In Season 7, Episode 4, called “Service,” Father Gabriel had the quick thinking to fake Maggie’s death before Negan’s arrival. Father Gabriel dug a grave-size hole and then filled it back in with a representative tombstone for Maggie.

This was useful when Negan arrived. Not surprisingly, he mentioned taking Maggie back with him, but the quick thinking gang told Negan that Maggie had died due to grief and pregnancy complications.

The Walking Dead | Photo Credit AMCThe Walking Dead | Photo Credit AMC

Symbolism on The Walking Dead

Burials and funerals are very important on the show. While Maggie hasn’t actually been killed yet, it would appear that whenever someone dies and doesn’t turn on the show, they receive a proper burial. Walkers, however, simply fall where they lie.

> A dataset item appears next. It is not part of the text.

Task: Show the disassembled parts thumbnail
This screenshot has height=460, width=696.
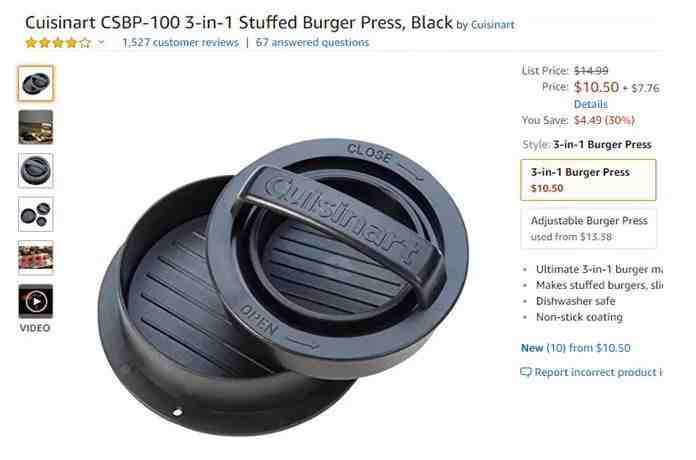Action: click(36, 214)
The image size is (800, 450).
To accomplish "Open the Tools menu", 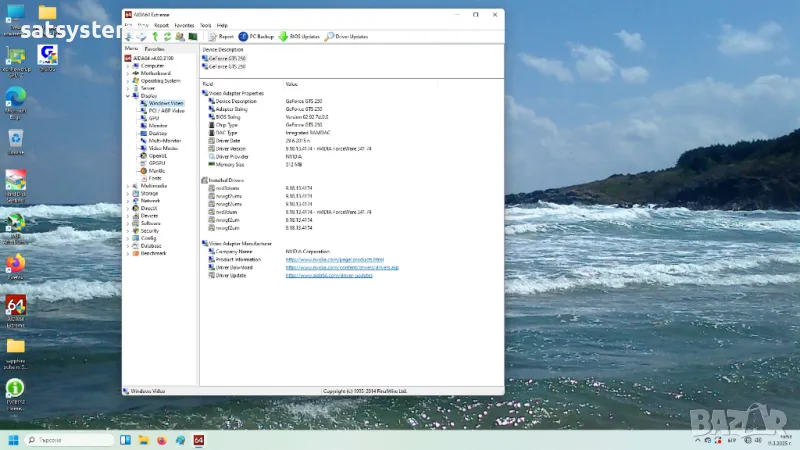I will [x=205, y=24].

Digging a whole for a grave takes time. It’s almost insane to take the time to bury someone because you risk so many factors using that time and energy to bury a six-foot hole.

This symbolism is what makes the survivors of the aftermath alive. It relates, at least in some way, to the Judeo-Christian belief that human dignity continues after death, so how how they handle a decomposing body is important.

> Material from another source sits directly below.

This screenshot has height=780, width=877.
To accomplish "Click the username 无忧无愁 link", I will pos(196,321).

But there seems to be a difference with an animated body. When the infection kicks in and the dead become undead, there is a quick timeline as to whether or not this walker-version of a person gets a proper burial.

The Walking Dead | Photo Credit AMCThe Walking Dead | Photo Credit AMC

Horrific Fates on The Walking Dead

Many of the survivors who are truly facing death wish to be killed before they turn. This comes back to being buried or turning into a walker. This is also why Negan’s Sanctuary fence of rule-breakers are made up of walkers. No one wants this fate.

There are other symbols within the show that can be argued as keeping the gang alive or slowing them down. Carol comments on missing her washing machine in one of the first seasons. Andrea steals a necklace that she cherishes. Then, of course, there is Rick’s hat. He constantly goes back for this Sheriff’s hat that resembles his past life until he finally gives it to Carl, who still wears it.

These items seem to represent a social status of things that separate the living from the dead. Humans cherish things. Outside of materialism, these sentimental items represent love or other relationship-type meanings.

The show continues to wrap these ideas of what it means to be alive around elements in each episode. The series revolves around the group’s struggle to retain their humanity and they do so, at least briefly, with symbolic items and proper burials.

It’s amazing that a show like Robert Kirkman’s The Walking Dead can bring out such human emotions. The dead bodies on the show matter morally, both as once living people and also metaphysically, as members of the human condition as a whole. If the group views the remains of their friends as materials, then they will have lose their entire humanity. This is also what separates Rick’s gang from Negan’s Sanctuary.

Rick and the gang understand the sanctity of life, even if they have to take lives in the process to live alive.